Given problem A: In the forum thread on teleportation and first-person indeterminacy, why can't the person in Helsinki answer that after the duplication they will feel to be in W and in M?
Given problem B: According to the forum thread on teleportation and first-person indeterminacy, in which step will the case where the 'original' is not annihilated be handled?

Source:
══════════

What is the probability the Moscow man will feel like the Washington
man? 0% because if he felt like the Washington man he wouldn't be
the Moscow man anymore.
I guess the last "Moscow" should be replaced by "Helsinki". Again, if
you are correct, you can no more use a teleportation device and you
make comp false.
What is the probability that a third party in all this will see a
person in Helsinki and Washington and Moscow with all 3 having a
exactly equal right to call themselves John K Clark? 100%.
The guy in Helsinki is annihilated, in step 3. I insist that the case
with the non annihilation of the 'original' will be handled in step 5.
Then you are correct (except for Helsinki where the third party will
see only ashes after the experiment).
Where is the indeterminacy in all this and what question have I
avoided?
You have avoided the question, asked in Helsinki to you: "where can
you expect to be from a personal, first person point of view, after
the duplication is done?".
You cannot answer in W and in M, because you will not write, after the
experience, in your diary "I feel to be W and I feel to be in M",
because any "I" cannot feel to be in both place at once, except no
relevant pathologies.
You cannot answer "I will feel to be neither in W nor in M", because
this would make comp false.
So you will feel from any first person point of view to be in W, or in
M. And that "or" is easily shown to be non constructive, and that's
the first person indeterminacy.
> To say, when imagining yourself in Helsinki, that you neither
agree or disagree with the indeterminacy illustrates that you are
indeterminate on the outcome you will live.
It illustrates that the question is gibberish. This entire business
reminds me of Thomas Nagel's famous essay "What is it like to be a
bat?" that for reasons I've never understood was the vogue in
certain circles a few years ago. Personally I've never had much use
for it. Nagel doesn't want to know what it would be like if he were
a bat, he want's to know what it's like for a bat to be a bat. The
only way to do that would be to turn Nagel into a bat, but then
Nagel still wouldn't know because he'd no longer be Nagel, he'd be a
bat. Like all self contradictory tasks Nagel concludes that this one
can not be done and so demonstrates a keen grasp of the obvious, but
I don't know what deep philosophic insight is supposed to be gained
from it.
The question is just hard, if not impossible, for the bat, which is
very different from us. Yet it makes some sense to ask some question
on qualia, due to the bat peculiar use of sound. (we can come back
later on this).
Nagel points on the 1-view as seen from the 1-view, indeed, like in
the case of the question asked to you in Helsinki.
The deep thing to gain is a more precise formulation of the mind-body
problem, the discovery of a subjective or first-person indeterminacy
in the case of self-multiplication, and of its important fundamental
consequences.
Note that something akin to that first person indeterminacy is used
implicitly in the QM-without collapse theory:
If you observe, with an {up, down}-discriminating device, a particle
prepared in state
1/sqrt(2)[up + down],
then the probability is given by (1/sqrt(2))^2 = 1/2. (in both
Everett and Copenhagen)
Everett supposes that the physicist obeys to QM. So he applies QM to
the couple made from you (the physicist) together with the particle.
This is, supposing You represent the physicist's quantum state:
(You X 1/sqrt(2)[up + down]) ("X" = the tensor product)

══════════

Records shown:
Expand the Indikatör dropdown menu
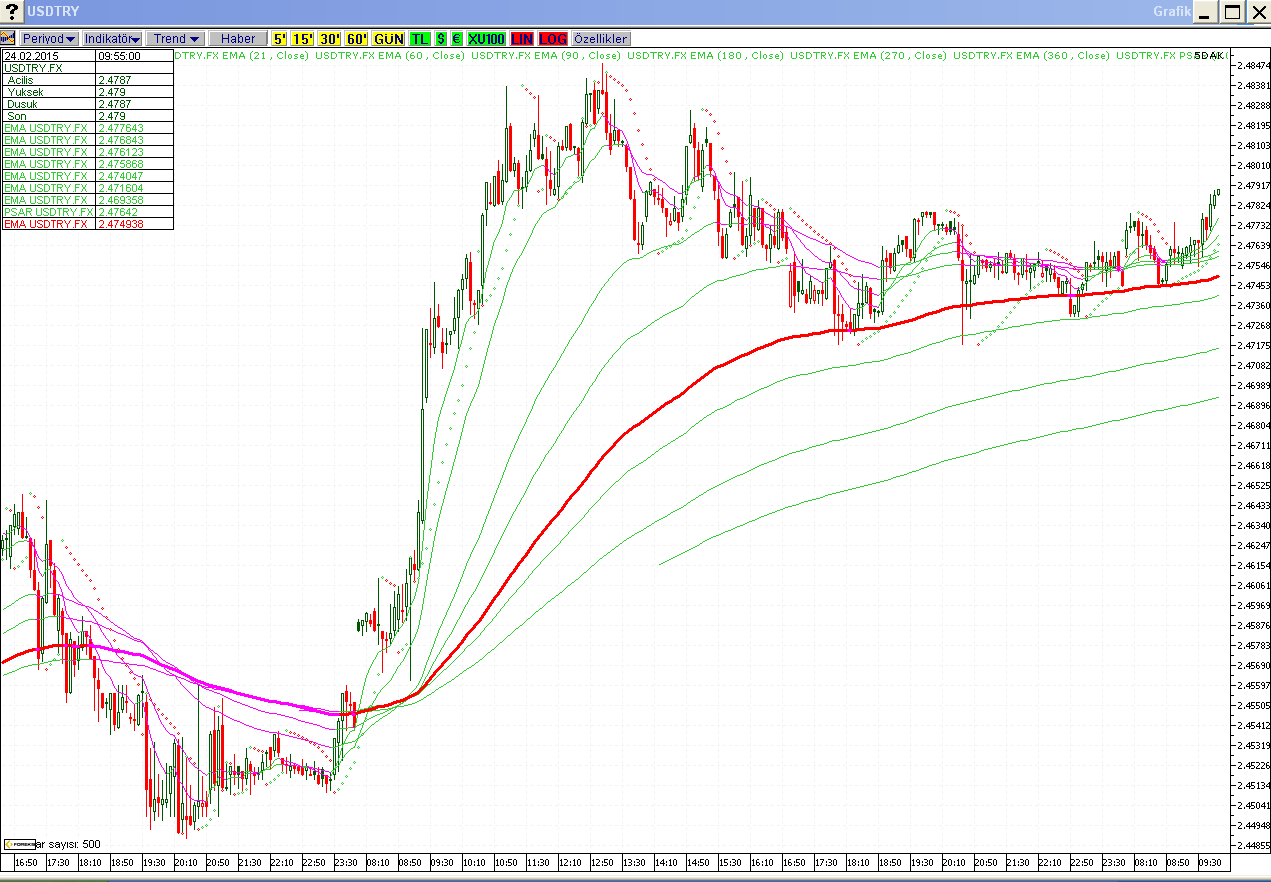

══════════

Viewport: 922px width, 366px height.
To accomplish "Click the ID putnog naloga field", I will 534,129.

══════════

Complete answer A: After the experience, no one would write "I feel to be W and I feel to be in M" in their diary. Any "I" cannot feel to be in both places at once.

Complete answer B: Step 5.